■ THE PROBLEM:
Please reproduce every entry, keeping each one exact.

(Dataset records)
------

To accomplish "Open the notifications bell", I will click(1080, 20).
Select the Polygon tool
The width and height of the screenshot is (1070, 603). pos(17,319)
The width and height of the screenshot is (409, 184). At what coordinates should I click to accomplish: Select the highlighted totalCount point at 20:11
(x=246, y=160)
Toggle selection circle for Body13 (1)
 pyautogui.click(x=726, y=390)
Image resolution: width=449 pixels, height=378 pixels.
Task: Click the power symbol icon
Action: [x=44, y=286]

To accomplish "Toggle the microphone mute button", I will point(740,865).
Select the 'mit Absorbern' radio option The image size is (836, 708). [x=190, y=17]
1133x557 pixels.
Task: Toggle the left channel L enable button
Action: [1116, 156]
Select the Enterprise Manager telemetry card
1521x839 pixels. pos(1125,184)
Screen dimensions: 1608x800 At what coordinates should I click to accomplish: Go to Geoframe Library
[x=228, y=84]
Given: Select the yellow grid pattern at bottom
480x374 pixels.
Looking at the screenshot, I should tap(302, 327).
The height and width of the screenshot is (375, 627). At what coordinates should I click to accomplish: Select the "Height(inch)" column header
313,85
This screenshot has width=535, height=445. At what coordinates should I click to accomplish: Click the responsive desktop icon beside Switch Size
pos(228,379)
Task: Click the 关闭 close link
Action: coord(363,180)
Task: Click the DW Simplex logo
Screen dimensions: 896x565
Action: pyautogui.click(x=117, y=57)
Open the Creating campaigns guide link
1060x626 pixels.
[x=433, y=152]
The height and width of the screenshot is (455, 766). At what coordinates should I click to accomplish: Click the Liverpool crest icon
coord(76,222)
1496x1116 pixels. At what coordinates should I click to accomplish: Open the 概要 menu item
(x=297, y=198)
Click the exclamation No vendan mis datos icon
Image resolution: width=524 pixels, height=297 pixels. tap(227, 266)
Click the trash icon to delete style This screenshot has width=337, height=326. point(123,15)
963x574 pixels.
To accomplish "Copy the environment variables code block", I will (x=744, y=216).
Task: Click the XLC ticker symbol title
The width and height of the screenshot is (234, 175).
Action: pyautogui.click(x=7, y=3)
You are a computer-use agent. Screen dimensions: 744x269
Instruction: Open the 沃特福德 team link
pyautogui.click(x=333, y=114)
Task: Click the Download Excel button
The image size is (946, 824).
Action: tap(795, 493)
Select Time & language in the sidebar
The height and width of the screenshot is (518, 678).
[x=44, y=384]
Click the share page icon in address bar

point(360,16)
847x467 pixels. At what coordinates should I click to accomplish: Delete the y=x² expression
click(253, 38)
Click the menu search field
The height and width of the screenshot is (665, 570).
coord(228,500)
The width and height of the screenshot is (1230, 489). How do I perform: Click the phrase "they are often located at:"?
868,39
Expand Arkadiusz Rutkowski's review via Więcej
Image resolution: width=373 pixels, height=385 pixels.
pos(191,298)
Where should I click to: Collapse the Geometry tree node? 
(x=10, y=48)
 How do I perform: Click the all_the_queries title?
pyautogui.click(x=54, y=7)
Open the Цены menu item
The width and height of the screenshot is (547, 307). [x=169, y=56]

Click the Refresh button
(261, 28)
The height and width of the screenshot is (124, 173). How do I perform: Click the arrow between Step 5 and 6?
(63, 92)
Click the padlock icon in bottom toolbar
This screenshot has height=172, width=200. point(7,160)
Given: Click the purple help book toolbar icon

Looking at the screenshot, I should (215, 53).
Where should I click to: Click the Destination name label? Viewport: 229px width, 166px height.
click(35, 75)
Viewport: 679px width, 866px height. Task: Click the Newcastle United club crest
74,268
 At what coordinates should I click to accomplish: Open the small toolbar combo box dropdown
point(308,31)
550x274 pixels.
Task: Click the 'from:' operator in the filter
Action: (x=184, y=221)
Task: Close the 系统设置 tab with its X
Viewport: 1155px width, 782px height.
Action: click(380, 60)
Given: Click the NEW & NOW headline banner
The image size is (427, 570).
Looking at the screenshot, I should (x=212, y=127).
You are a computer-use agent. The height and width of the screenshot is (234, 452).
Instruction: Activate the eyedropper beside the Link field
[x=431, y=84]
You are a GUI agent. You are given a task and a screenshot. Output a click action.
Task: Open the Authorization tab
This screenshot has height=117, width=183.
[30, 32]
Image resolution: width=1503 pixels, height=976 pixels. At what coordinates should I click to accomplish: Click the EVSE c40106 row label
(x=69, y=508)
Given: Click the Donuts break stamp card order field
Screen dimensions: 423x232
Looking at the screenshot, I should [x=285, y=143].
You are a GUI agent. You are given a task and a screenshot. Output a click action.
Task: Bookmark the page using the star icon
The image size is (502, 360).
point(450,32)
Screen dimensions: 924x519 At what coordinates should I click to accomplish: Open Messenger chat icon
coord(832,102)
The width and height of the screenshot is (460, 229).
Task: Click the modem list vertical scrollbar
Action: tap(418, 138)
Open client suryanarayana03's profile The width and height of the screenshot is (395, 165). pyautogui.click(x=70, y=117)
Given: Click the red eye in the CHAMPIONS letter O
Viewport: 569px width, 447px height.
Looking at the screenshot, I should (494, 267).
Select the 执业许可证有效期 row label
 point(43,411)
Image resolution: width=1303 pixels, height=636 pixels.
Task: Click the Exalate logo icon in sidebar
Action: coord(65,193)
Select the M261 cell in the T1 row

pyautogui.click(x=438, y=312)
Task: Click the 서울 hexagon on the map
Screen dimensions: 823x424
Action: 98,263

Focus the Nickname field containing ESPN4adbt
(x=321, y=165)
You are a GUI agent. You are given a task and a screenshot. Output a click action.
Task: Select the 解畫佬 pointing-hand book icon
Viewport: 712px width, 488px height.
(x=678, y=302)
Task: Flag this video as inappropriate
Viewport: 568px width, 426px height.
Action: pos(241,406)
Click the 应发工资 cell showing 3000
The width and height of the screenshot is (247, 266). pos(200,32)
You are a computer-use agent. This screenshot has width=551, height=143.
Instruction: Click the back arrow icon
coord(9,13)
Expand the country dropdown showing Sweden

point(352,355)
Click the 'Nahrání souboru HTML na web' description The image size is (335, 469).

------

■ ANSWER TO THIS EXERCISE:
To accomplish "Open the notifications bell", I will click(1080, 20).
Select the Polygon tool
The width and height of the screenshot is (1070, 603). pos(17,319)
The width and height of the screenshot is (409, 184). At what coordinates should I click to accomplish: Select the highlighted totalCount point at 20:11
(x=246, y=160)
Toggle selection circle for Body13 (1)
 pyautogui.click(x=726, y=390)
Image resolution: width=449 pixels, height=378 pixels.
Task: Click the power symbol icon
Action: [x=44, y=286]

To accomplish "Toggle the microphone mute button", I will point(740,865).
Select the 'mit Absorbern' radio option The image size is (836, 708). [x=190, y=17]
1133x557 pixels.
Task: Toggle the left channel L enable button
Action: [1116, 156]
Select the Enterprise Manager telemetry card
1521x839 pixels. pos(1125,184)
Screen dimensions: 1608x800 At what coordinates should I click to accomplish: Go to Geoframe Library
[x=228, y=84]
Given: Select the yellow grid pattern at bottom
480x374 pixels.
Looking at the screenshot, I should tap(302, 327).
The height and width of the screenshot is (375, 627). At what coordinates should I click to accomplish: Select the "Height(inch)" column header
313,85
This screenshot has width=535, height=445. At what coordinates should I click to accomplish: Click the responsive desktop icon beside Switch Size
pos(228,379)
Task: Click the 关闭 close link
Action: coord(363,180)
Task: Click the DW Simplex logo
Screen dimensions: 896x565
Action: pyautogui.click(x=117, y=57)
Open the Creating campaigns guide link
1060x626 pixels.
[x=433, y=152]
The height and width of the screenshot is (455, 766). At what coordinates should I click to accomplish: Click the Liverpool crest icon
coord(76,222)
1496x1116 pixels. At what coordinates should I click to accomplish: Open the 概要 menu item
(x=297, y=198)
Click the exclamation No vendan mis datos icon
Image resolution: width=524 pixels, height=297 pixels. tap(227, 266)
Click the trash icon to delete style This screenshot has width=337, height=326. point(123,15)
963x574 pixels.
To accomplish "Copy the environment variables code block", I will (x=744, y=216).
Task: Click the XLC ticker symbol title
The width and height of the screenshot is (234, 175).
Action: pyautogui.click(x=7, y=3)
You are a computer-use agent. Screen dimensions: 744x269
Instruction: Open the 沃特福德 team link
pyautogui.click(x=333, y=114)
Task: Click the Download Excel button
The image size is (946, 824).
Action: tap(795, 493)
Select Time & language in the sidebar
The height and width of the screenshot is (518, 678).
[x=44, y=384]
Click the share page icon in address bar

point(360,16)
847x467 pixels. At what coordinates should I click to accomplish: Delete the y=x² expression
click(253, 38)
Click the menu search field
The height and width of the screenshot is (665, 570).
coord(228,500)
The width and height of the screenshot is (1230, 489). How do I perform: Click the phrase "they are often located at:"?
868,39
Expand Arkadiusz Rutkowski's review via Więcej
Image resolution: width=373 pixels, height=385 pixels.
pos(191,298)
Where should I click to: Collapse the Geometry tree node? 
(x=10, y=48)
 How do I perform: Click the all_the_queries title?
pyautogui.click(x=54, y=7)
Open the Цены menu item
The width and height of the screenshot is (547, 307). [x=169, y=56]

Click the Refresh button
(261, 28)
The height and width of the screenshot is (124, 173). How do I perform: Click the arrow between Step 5 and 6?
(63, 92)
Click the padlock icon in bottom toolbar
This screenshot has height=172, width=200. point(7,160)
Given: Click the purple help book toolbar icon

Looking at the screenshot, I should (215, 53).
Where should I click to: Click the Destination name label? Viewport: 229px width, 166px height.
click(35, 75)
Viewport: 679px width, 866px height. Task: Click the Newcastle United club crest
74,268
 At what coordinates should I click to accomplish: Open the small toolbar combo box dropdown
point(308,31)
550x274 pixels.
Task: Click the 'from:' operator in the filter
Action: (x=184, y=221)
Task: Close the 系统设置 tab with its X
Viewport: 1155px width, 782px height.
Action: click(380, 60)
Given: Click the NEW & NOW headline banner
The image size is (427, 570).
Looking at the screenshot, I should (x=212, y=127).
You are a computer-use agent. The height and width of the screenshot is (234, 452).
Instruction: Activate the eyedropper beside the Link field
[x=431, y=84]
You are a GUI agent. You are given a task and a screenshot. Output a click action.
Task: Open the Authorization tab
This screenshot has height=117, width=183.
[30, 32]
Image resolution: width=1503 pixels, height=976 pixels. At what coordinates should I click to accomplish: Click the EVSE c40106 row label
(x=69, y=508)
Given: Click the Donuts break stamp card order field
Screen dimensions: 423x232
Looking at the screenshot, I should [x=285, y=143].
You are a GUI agent. You are given a task and a screenshot. Output a click action.
Task: Bookmark the page using the star icon
The image size is (502, 360).
point(450,32)
Screen dimensions: 924x519 At what coordinates should I click to accomplish: Open Messenger chat icon
coord(832,102)
The width and height of the screenshot is (460, 229).
Task: Click the modem list vertical scrollbar
Action: tap(418, 138)
Open client suryanarayana03's profile The width and height of the screenshot is (395, 165). pyautogui.click(x=70, y=117)
Given: Click the red eye in the CHAMPIONS letter O
Viewport: 569px width, 447px height.
Looking at the screenshot, I should (494, 267).
Select the 执业许可证有效期 row label
 point(43,411)
Image resolution: width=1303 pixels, height=636 pixels.
Task: Click the Exalate logo icon in sidebar
Action: coord(65,193)
Select the M261 cell in the T1 row

pyautogui.click(x=438, y=312)
Task: Click the 서울 hexagon on the map
Screen dimensions: 823x424
Action: 98,263

Focus the Nickname field containing ESPN4adbt
(x=321, y=165)
You are a GUI agent. You are given a task and a screenshot. Output a click action.
Task: Select the 解畫佬 pointing-hand book icon
Viewport: 712px width, 488px height.
(x=678, y=302)
Task: Flag this video as inappropriate
Viewport: 568px width, 426px height.
Action: pos(241,406)
Click the 应发工资 cell showing 3000
The width and height of the screenshot is (247, 266). pos(200,32)
You are a computer-use agent. This screenshot has width=551, height=143.
Instruction: Click the back arrow icon
coord(9,13)
Expand the country dropdown showing Sweden

point(352,355)
Click the 'Nahrání souboru HTML na web' description The image size is (335, 469).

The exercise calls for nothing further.